It's the second year running that the total value of plant product exports from Wisconsin has neared or topped $1 billion. 

Exporters need phytosanitary certificates – basically, health certificates – to assure national governments that the plant products coming into their countries meet all their requirements to prevent pest and disease transmission.

DATCP's Bureau of Plant Industry issues the certificates after researching the requirements for the destination market and inspecting the products, if a federal inspector has not already done so.

In most cases, DATCP staff can issue a phytosanitary certificate within 24 hours of receiving the exporter's request if the products have already been inspected, or Wisconsin is free of the pests and diseases of concern for the nation receiving the products.

That speedy service is one reason the bureau issues so many certificates. Companies exporting Federal Grain Inspection Service-inspected grain can get phytosanitary certificates either from the U.S. Department of Agriculture or from a state government. They choose DATCP because of its accuracy and quick turnaround, says Greg Helmbrecht, who heads up the plant export certification program.

In addition, he credits the pest and disease monitoring and laboratory work done by the Bureau of Plant Industry for keeping export markets open to Wisconsin plant products. This helps maintain Wisconsin's status as being free of many pests and diseases, which simplifies phytosanitary certification. 
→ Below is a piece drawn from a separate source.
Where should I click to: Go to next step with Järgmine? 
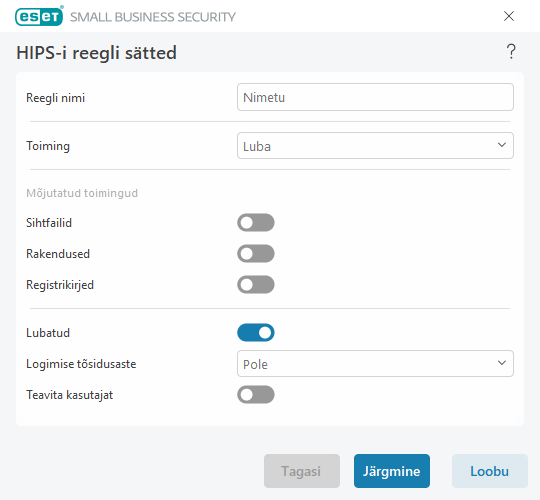(x=392, y=471)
Soybean, corn and wood products accounted for 97 percent of the value of products shipped. Totals for commodities:

  • Soybeans -- $445 million; 1.12 million tons; 2,185 certificates issued
  • Corn -- $334.8 million; 1.9 million tons; 1,147 certificates issued
  • Wood -- $139.3 million; 67 million board feet in logs and kiln-dried lumber and 67 million
  • square feet in plywood and veneer; 3,026 certificates issued

All told, Wisconsin products accounted for $420 million of the total certified by DATCP.
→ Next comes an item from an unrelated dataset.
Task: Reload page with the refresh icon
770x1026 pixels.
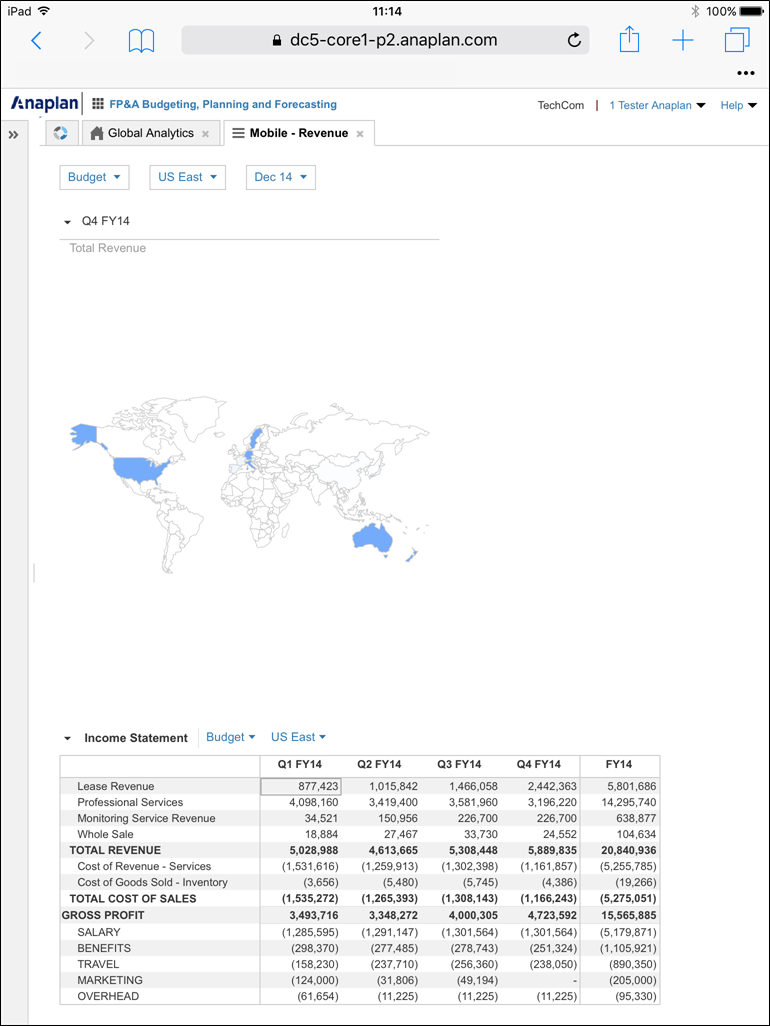Action: coord(574,41)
Grains produced in the tristate area accounts for the remainder. All of the kiln-dried lumber and veneer products shipped were produced in Wisconsin.

About a quarter of the certificates issued were for products destined for China. In fact, Asian markets accounted for around 60 percent of the total certificates issued.

Exports in 2017 are on pace to at least equal 2016, with 4,341 phytos processed through May, compared with 9,432 for all of 2016. In 2015, DATCP issued certificates for products worth more than $1 billion.